[Information given Boundary: Start]

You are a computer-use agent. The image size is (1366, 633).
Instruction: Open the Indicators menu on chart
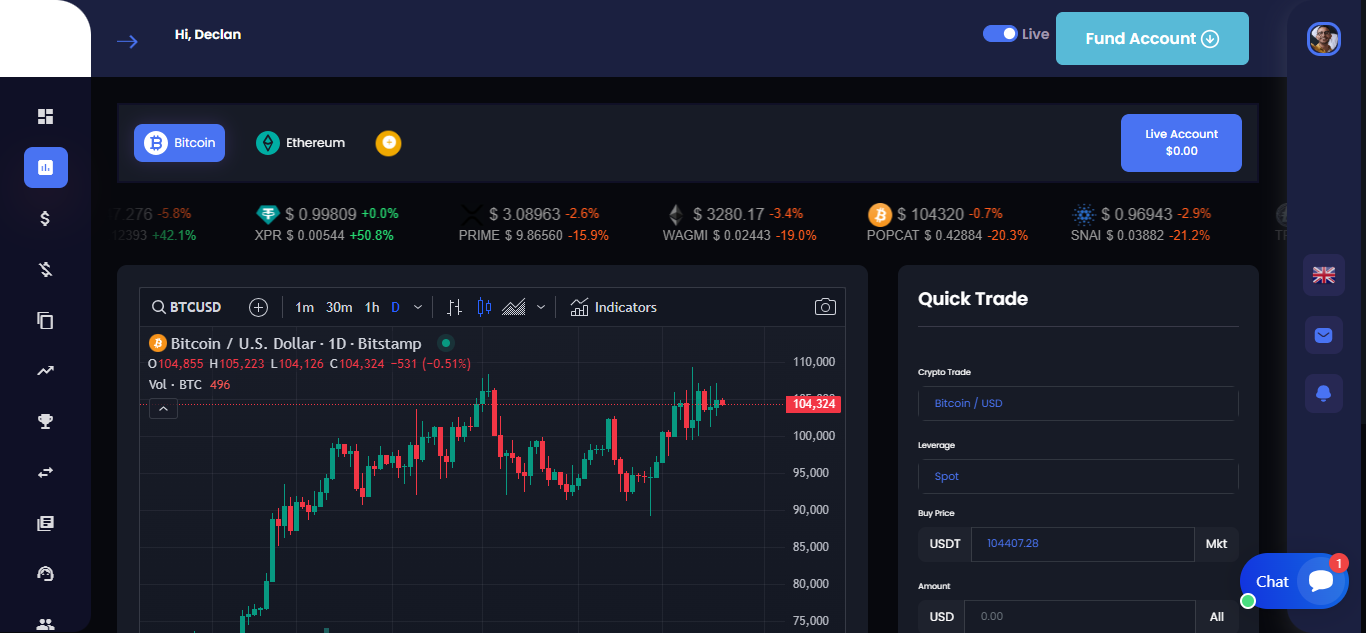point(614,307)
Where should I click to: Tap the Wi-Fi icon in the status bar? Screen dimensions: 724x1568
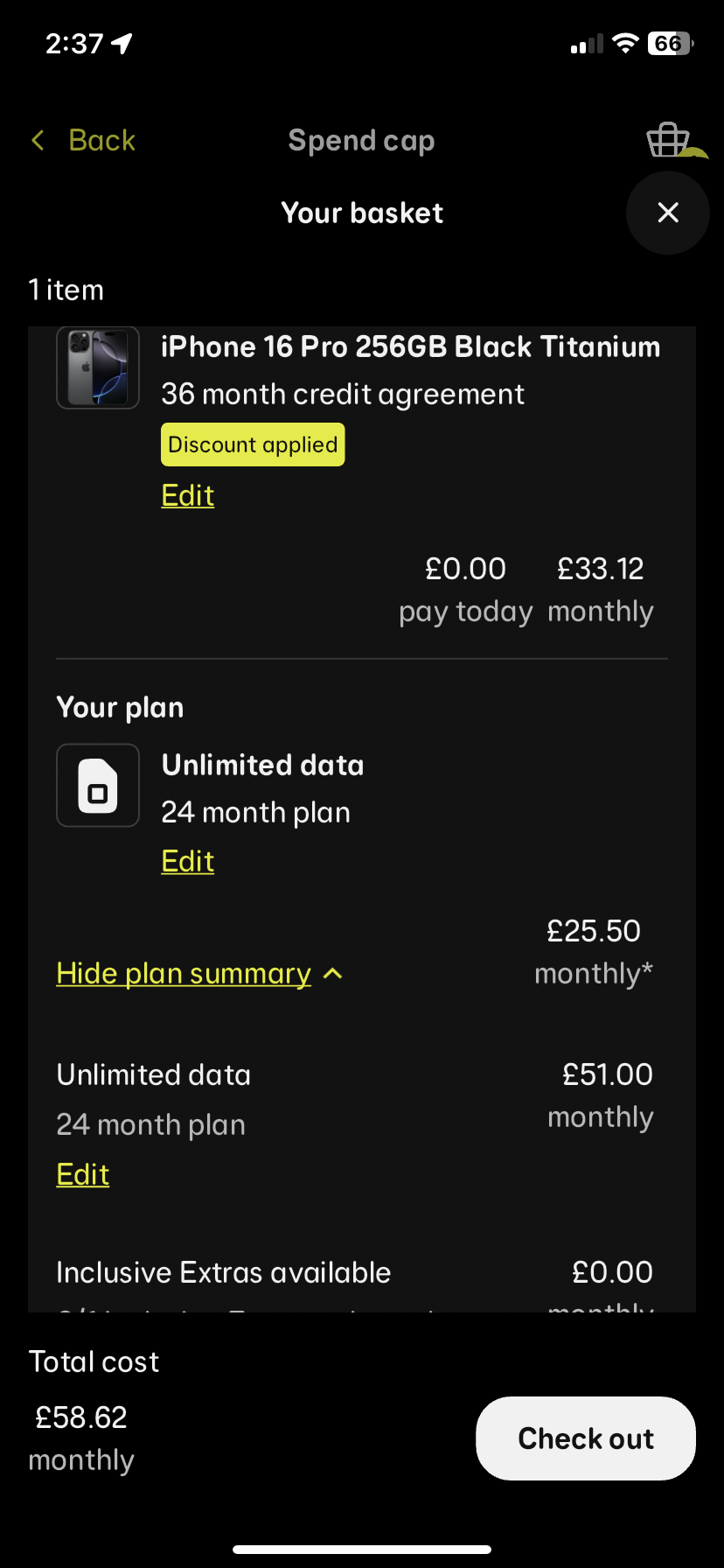(x=625, y=43)
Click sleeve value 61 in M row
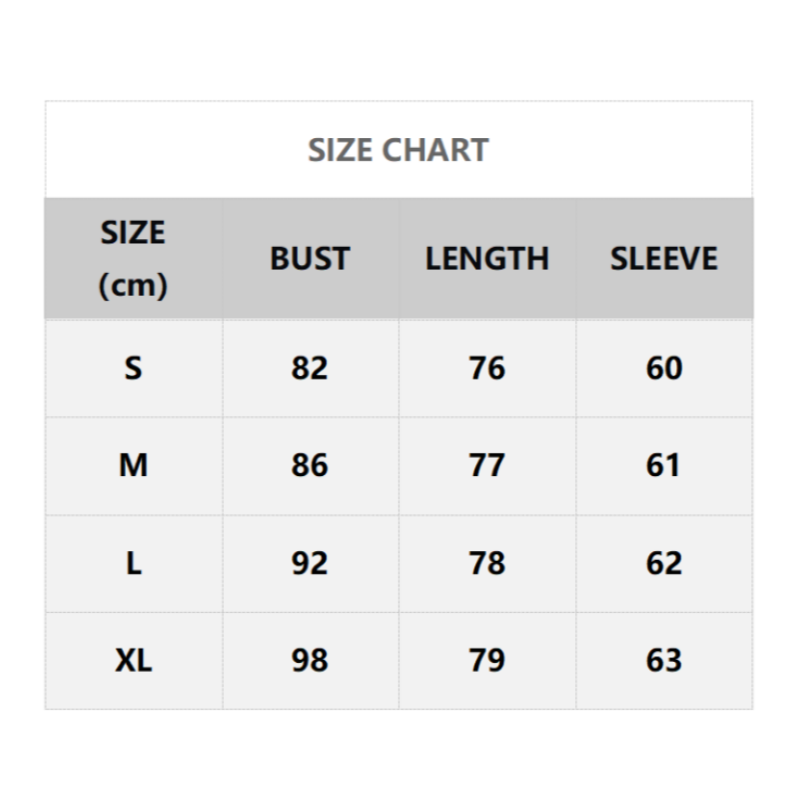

[Information given Boundary: End]

#### [Problem description]
A word-for-word transcript of the entries above is needed, with pictures removed.

#### [Solution to this exercise]
You are a computer-use agent. The image size is (1366, 633).
Instruction: Open the Indicators menu on chart
point(614,307)
Where should I click to: Tap the Wi-Fi icon in the status bar? Screen dimensions: 724x1568
(x=625, y=43)
Click sleeve value 61 in M row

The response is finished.